1. Preoperatively document adequate response to DDAVP with rise in Ristocetin Cofactor and Factor VIII at separate clinic visit
2. Preoperative labs
3. Administer Intranasal DDAVP (Stimate®) or DDAVP IV at 0.3 mcg/kg 30 minutes prior to operating, day one, and day five after surgery.
4. Document appropriate response with rise of Ristocetin and Factor VIII to 70-90 percent normal. If inadequate response administer Humate®.
5. Restrict fluids to 1/2 maintenance for 12 hours post-surgery and after each dose of DDAVP.
6. Admit for 23 hour observation.
7. Administer aminocaproic acid (Amicar®) 50mg/kg four times a day for five days.

The treatment prescribed for Factor VIII deficiency consisted of:

1. Preoperatively, a substantial dose of 100 percent Factor VIII was given 30 minutes prior to surgery.
2. Intraoperative Factor VIII was then administered at a rate of 4u/k/hr intra-operatively and for days one through four after surgery. This was then followed by 3u/k/hr of Factor VIII for two days followed by home IV therapy Factor VIII, three times a day, for 4-6 days.

Twelve patients were included in the study, eight patients with von Willebrand disease (VWD) mild type 1, three with Factor VIII deficiency, and one with platelet dysfunction responsive to DDAVP. Nine adenotonsillectomies were performed: five in patients with VWD, three with Factor VIII deficiency, and one with platelet dysfunction. One patient with VWD had tonsillectomy performed alone.

Results: Age range of the study population was two-ten with a mean of 6.25 years. Four of ten patients had tonsillectomy performed by electrocautery, six had tonsillectomy performed by cold steel technique. Intraoperative blood loss ranged from 10cc to 50 cc with an average of 32.9 overall. Average blood loss for the tympanoplasties was 10cc, for the tonsillectomies and adenoidectomies 37.5cc. Hospital admission ranged from 23 hours to six days. The VWD population had an average admission stay of 23 hours while the Factor VIII deficiency patients had a range of three to six days and average of 4.3 days. There were no post-operative bleeding complications.

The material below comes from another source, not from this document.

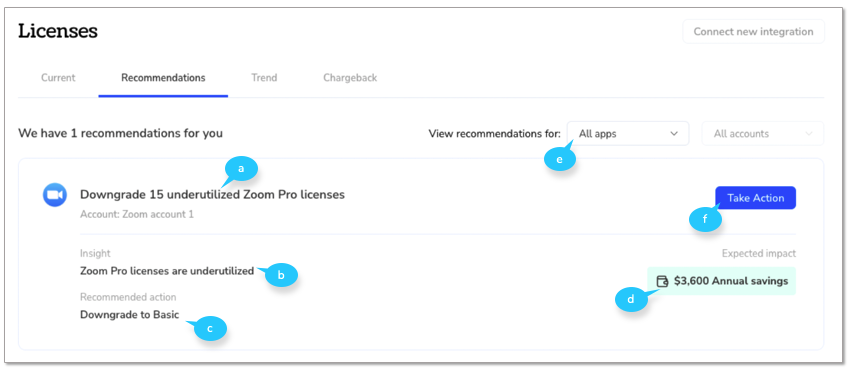Click the Downgrade to Basic recommended action

click(x=129, y=314)
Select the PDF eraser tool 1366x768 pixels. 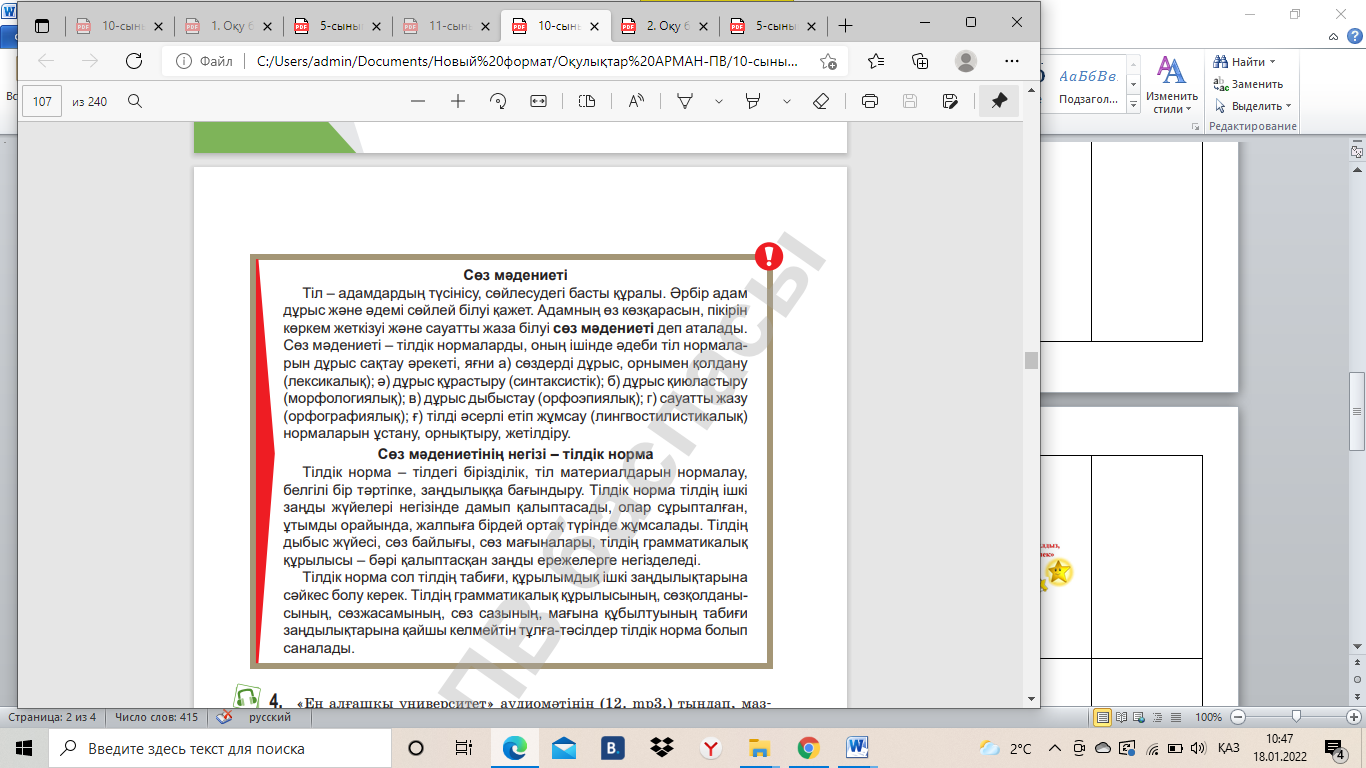[821, 101]
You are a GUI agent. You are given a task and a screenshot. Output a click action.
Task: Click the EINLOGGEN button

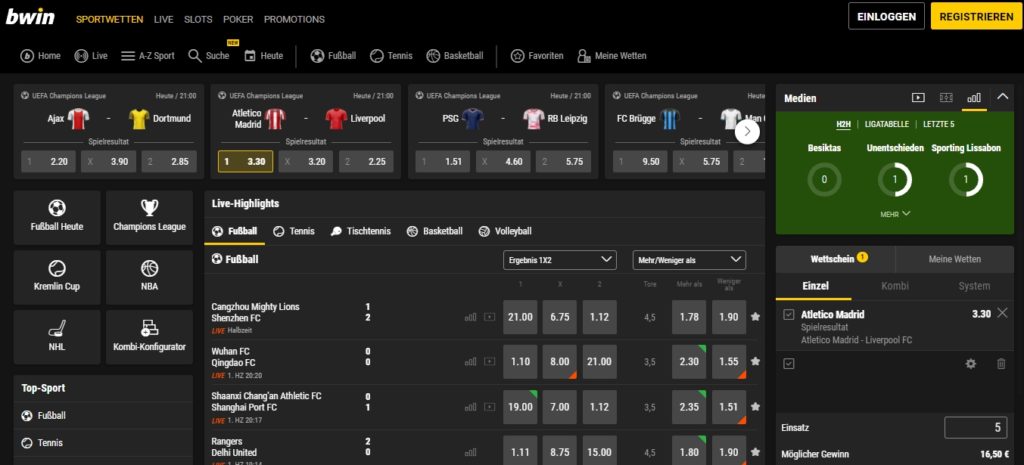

The finds revealed that use of DDAVP pre-operatively constitutes an effective peri and post operative prophylactic regimen for mild to moderate type 1 VWD patients undergoing adenotonsillectomy. In this study there were no complications and the admission time was relatively short. Factor VIII deficiency results in more severe bleeding. Although only a small number of patients with this disorder were in the study, the treatment protocol proved efficacious in reducing the risk of post-operative bleeding.

Conclusions: This research suggests a new standard of care for the management of mild bleeding disorders in patients undergoing adenotonsillectomy. Cooperation between the otolaryngologist and the hematologist in the management of the patient with a bleeding disorder needing surgery is essential.